↓↓↓

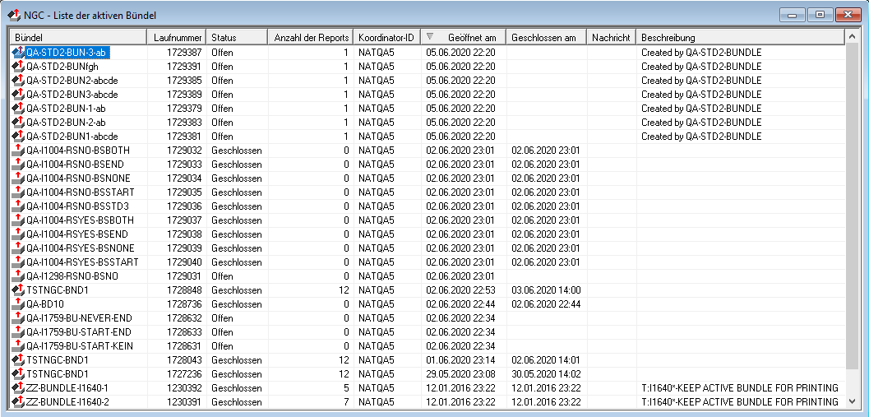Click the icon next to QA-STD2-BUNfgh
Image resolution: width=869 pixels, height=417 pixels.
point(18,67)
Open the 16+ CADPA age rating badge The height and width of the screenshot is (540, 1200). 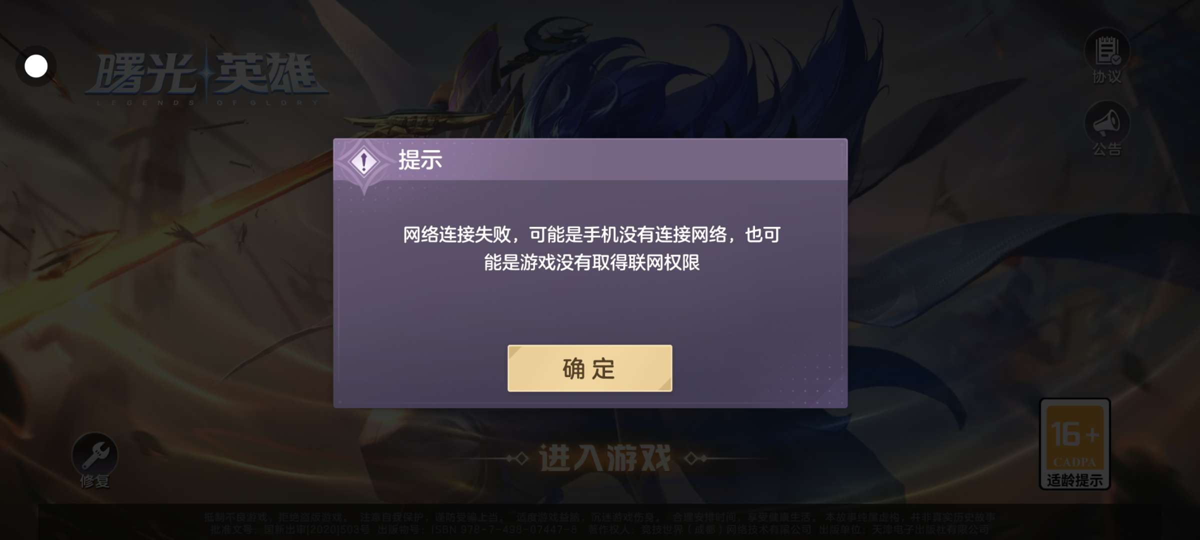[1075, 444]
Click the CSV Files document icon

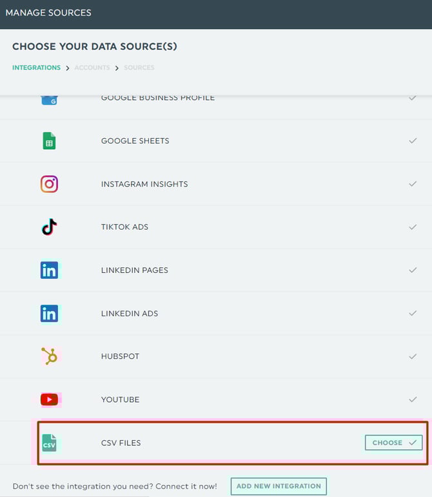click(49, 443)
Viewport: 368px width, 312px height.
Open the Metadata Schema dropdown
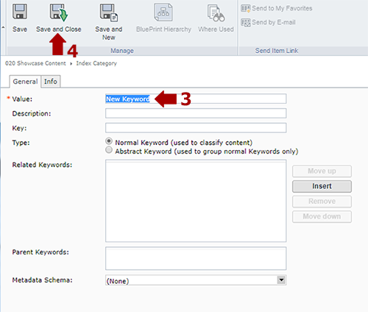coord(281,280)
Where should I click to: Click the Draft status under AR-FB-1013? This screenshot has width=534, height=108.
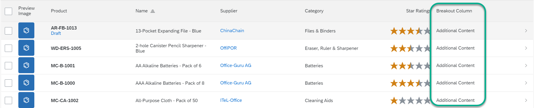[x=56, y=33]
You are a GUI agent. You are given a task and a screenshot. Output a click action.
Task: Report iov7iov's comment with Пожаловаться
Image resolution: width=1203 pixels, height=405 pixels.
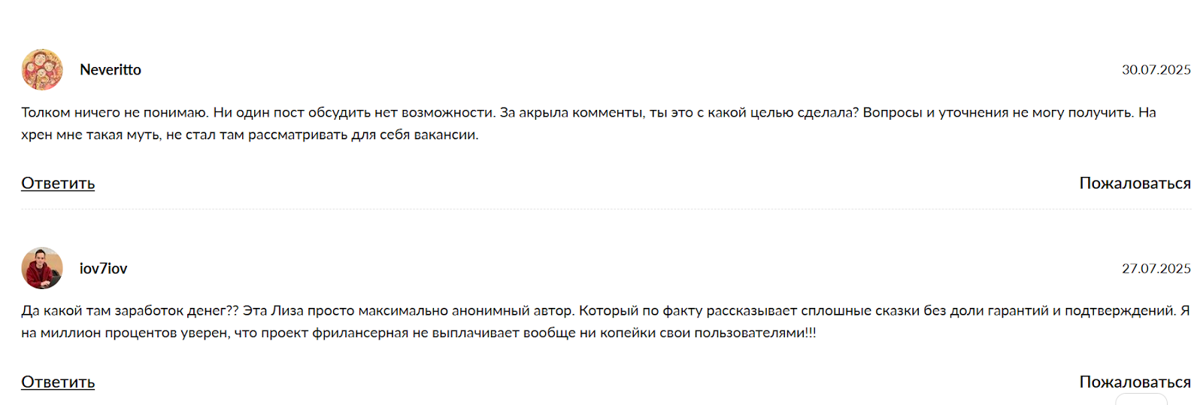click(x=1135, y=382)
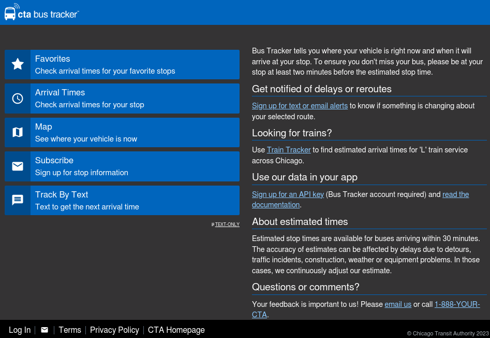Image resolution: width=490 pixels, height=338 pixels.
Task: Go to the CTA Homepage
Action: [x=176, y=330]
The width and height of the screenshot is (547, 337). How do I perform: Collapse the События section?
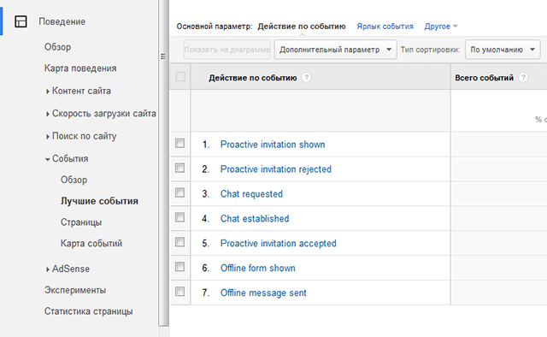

↑↑↑
↓↓↓

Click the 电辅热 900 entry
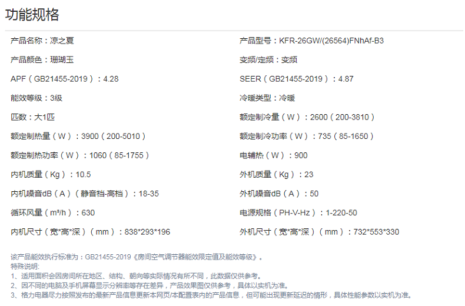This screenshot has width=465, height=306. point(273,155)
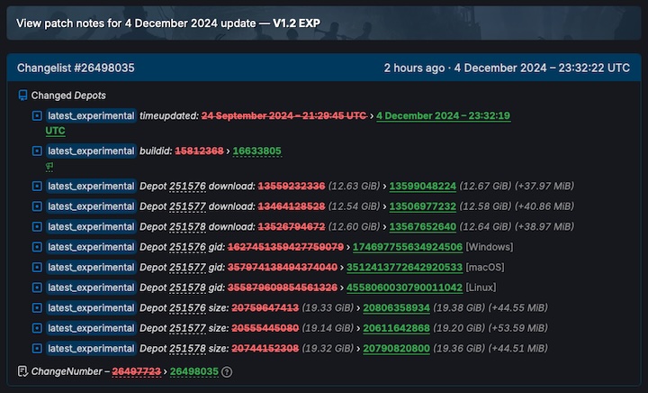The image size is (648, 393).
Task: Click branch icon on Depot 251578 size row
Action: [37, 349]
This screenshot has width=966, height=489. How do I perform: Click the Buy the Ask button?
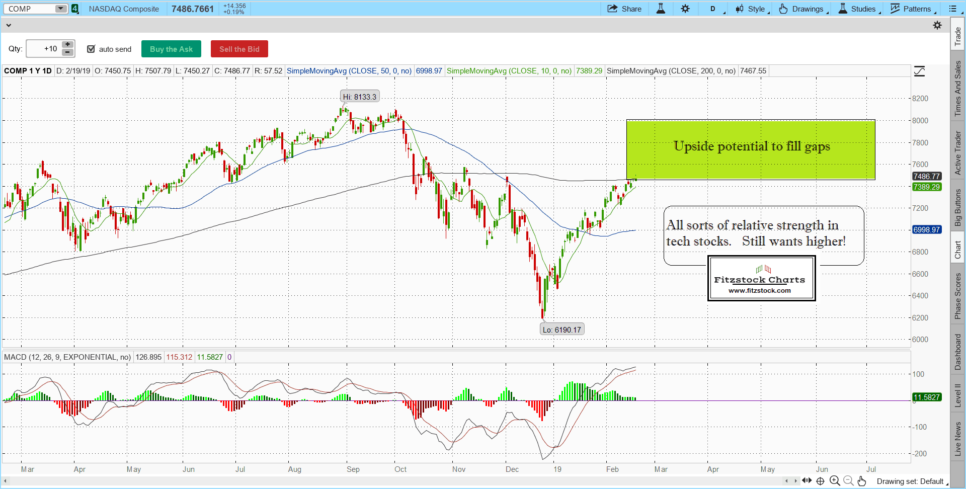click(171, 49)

↑↑↑
↓↓↓

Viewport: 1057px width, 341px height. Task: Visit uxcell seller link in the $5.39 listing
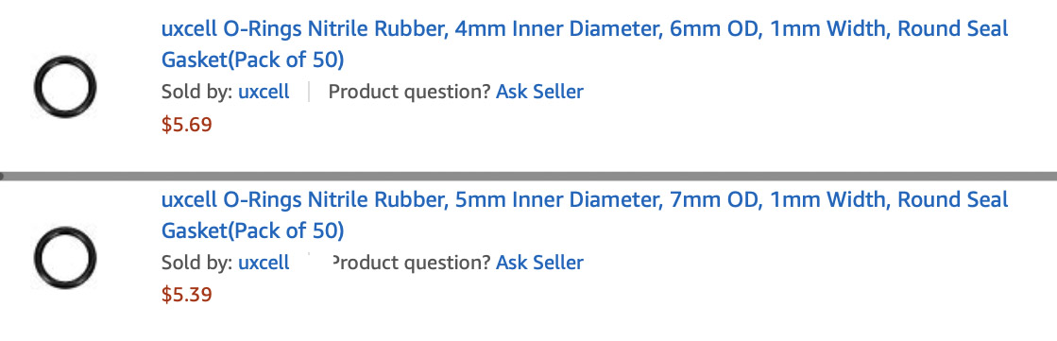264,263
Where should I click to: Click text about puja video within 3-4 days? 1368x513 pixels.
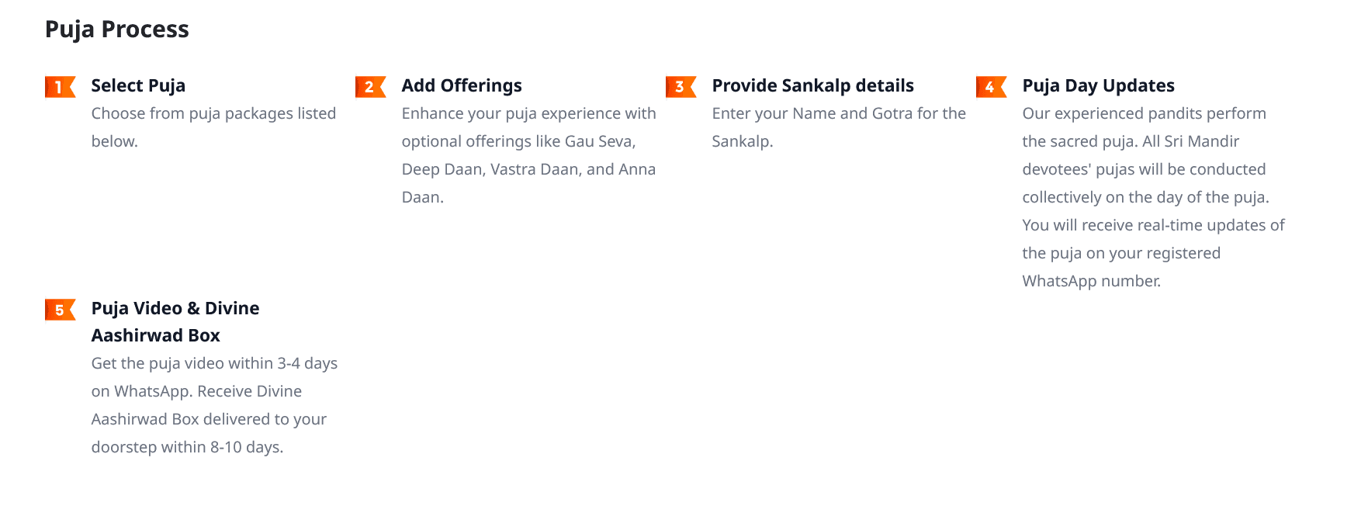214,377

↑↑↑

Within the listing above, the stretch from the line with "Viewport: 368px width, 312px height." down to the line with "Task: Report iov7iov's" is to be given again exactly, end lines included and pictures excluded.

* **Task result**
Viewport: 368px width, 312px height.
Open the Metadata Schema dropdown
coord(281,280)
Where should I click to: Click the Draft status under AR-FB-1013? This screenshot has width=534, height=108.
[x=56, y=33]
You are a GUI agent. You are given a task and a screenshot. Output a click action.
Task: Report iov7iov's comment with Пожаловаться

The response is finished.